=== Work to do ===
Reproduce verbatim the records below, from the line containing "Ablehnen (992, 1212)" through the line containing "District of Columbia (69, 1624)", including both of those lines and nothing else.
☆ ☆ ☆ ☆
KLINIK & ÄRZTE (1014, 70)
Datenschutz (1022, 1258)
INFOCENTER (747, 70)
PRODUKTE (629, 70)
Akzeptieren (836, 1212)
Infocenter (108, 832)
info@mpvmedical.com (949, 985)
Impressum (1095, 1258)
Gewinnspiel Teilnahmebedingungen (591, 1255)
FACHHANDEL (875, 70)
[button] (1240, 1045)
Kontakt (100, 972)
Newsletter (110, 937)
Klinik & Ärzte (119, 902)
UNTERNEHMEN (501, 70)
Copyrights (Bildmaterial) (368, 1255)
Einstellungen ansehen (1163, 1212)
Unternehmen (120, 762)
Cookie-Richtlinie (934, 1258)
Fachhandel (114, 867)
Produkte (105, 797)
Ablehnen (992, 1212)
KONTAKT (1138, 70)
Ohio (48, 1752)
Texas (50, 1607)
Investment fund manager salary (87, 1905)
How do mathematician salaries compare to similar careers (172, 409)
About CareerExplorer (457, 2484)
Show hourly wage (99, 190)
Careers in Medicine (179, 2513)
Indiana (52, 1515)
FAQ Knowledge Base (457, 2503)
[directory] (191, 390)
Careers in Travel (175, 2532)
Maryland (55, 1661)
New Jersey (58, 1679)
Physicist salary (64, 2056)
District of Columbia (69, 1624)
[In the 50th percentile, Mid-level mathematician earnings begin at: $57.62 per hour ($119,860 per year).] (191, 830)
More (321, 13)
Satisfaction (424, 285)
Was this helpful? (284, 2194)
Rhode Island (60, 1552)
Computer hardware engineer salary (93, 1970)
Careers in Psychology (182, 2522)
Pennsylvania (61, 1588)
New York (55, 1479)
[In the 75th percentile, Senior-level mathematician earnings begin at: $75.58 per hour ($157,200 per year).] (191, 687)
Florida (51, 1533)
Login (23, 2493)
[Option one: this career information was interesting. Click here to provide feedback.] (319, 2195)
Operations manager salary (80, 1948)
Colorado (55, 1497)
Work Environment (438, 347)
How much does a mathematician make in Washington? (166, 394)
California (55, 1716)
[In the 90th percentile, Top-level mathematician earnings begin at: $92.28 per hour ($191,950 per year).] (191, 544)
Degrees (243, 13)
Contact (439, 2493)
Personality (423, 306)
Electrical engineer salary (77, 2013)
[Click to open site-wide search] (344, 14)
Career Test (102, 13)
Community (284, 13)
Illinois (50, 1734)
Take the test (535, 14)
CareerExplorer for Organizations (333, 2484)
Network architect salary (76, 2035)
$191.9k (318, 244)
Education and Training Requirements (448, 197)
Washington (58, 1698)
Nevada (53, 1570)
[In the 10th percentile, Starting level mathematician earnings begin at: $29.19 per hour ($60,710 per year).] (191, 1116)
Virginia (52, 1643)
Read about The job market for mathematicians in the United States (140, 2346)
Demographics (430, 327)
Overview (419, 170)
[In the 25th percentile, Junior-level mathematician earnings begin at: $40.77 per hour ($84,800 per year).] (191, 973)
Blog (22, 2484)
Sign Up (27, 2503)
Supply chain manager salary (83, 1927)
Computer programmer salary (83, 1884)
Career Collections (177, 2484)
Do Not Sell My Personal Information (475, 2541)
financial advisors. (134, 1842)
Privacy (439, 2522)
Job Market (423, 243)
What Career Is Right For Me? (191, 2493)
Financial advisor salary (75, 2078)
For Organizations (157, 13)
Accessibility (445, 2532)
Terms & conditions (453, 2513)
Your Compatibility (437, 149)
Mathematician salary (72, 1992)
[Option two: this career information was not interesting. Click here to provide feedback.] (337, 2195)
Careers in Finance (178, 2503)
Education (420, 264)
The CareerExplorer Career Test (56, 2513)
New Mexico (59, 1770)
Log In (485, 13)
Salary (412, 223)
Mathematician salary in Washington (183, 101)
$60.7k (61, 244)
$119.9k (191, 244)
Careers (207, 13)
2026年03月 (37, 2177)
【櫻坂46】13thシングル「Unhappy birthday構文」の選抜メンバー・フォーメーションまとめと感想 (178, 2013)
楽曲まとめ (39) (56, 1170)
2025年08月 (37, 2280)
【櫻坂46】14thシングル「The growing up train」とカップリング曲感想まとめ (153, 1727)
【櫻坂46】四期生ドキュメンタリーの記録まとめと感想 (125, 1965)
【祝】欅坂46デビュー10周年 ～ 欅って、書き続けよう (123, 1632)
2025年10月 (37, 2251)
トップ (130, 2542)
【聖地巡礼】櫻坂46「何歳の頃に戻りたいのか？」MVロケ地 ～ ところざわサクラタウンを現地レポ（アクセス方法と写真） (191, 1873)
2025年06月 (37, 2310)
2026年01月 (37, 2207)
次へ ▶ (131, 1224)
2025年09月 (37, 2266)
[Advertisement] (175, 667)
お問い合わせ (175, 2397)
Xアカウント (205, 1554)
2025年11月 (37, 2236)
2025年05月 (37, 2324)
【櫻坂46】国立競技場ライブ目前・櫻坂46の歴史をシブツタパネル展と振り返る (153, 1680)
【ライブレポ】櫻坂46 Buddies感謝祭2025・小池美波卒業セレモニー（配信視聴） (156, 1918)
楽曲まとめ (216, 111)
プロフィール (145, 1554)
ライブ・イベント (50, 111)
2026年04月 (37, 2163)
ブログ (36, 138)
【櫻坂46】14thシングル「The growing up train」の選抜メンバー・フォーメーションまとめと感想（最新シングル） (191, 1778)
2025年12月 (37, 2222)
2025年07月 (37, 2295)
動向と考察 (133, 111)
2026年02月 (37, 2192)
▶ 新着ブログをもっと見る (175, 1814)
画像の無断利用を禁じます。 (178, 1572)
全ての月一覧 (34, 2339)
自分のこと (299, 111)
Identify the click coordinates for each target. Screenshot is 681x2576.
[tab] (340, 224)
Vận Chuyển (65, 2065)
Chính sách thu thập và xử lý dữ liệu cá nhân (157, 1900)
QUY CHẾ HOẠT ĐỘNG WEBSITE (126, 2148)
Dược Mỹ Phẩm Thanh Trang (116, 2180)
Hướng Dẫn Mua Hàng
☆ ☆ ☆ ☆
=== Answer below ===
Ablehnen (992, 1212)
KONTAKT (1138, 70)
Ohio (48, 1752)
Texas (50, 1607)
Investment fund manager salary (87, 1905)
How do mathematician salaries compare to similar careers (172, 409)
About CareerExplorer (457, 2484)
Show hourly wage (99, 190)
Careers in Medicine (179, 2513)
Indiana (52, 1515)
FAQ Knowledge Base (457, 2503)
[directory] (191, 390)
Careers in Travel (175, 2532)
Maryland (55, 1661)
New Jersey (58, 1679)
Physicist salary (64, 2056)
District of Columbia (69, 1624)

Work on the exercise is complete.